Each line below that holds the word "will" counts once; state the total number of such lines and nothing else.

___ PROVIDED MATERIAL ___

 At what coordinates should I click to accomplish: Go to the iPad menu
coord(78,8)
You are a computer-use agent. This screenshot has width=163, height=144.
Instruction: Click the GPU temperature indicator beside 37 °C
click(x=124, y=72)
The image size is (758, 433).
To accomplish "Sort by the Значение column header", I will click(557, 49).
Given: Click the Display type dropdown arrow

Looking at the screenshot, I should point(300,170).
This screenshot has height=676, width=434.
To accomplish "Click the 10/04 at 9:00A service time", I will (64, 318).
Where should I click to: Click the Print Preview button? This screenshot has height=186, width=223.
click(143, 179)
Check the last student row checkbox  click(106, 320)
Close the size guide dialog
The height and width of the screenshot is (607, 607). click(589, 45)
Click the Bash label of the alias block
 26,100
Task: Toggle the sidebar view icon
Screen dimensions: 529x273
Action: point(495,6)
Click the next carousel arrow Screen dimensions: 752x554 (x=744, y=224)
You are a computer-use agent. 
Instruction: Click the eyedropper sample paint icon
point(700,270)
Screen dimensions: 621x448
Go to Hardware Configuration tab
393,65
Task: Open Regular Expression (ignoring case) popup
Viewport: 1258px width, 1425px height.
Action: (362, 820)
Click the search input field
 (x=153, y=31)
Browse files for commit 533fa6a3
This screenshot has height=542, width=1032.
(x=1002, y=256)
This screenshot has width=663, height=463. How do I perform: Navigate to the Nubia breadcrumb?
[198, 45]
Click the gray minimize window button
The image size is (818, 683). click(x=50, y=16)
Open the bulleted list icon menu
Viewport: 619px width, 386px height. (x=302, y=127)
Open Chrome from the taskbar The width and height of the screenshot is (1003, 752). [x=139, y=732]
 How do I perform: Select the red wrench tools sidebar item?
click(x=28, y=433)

___

• _ANSWER TO THIS PROBLEM_: 2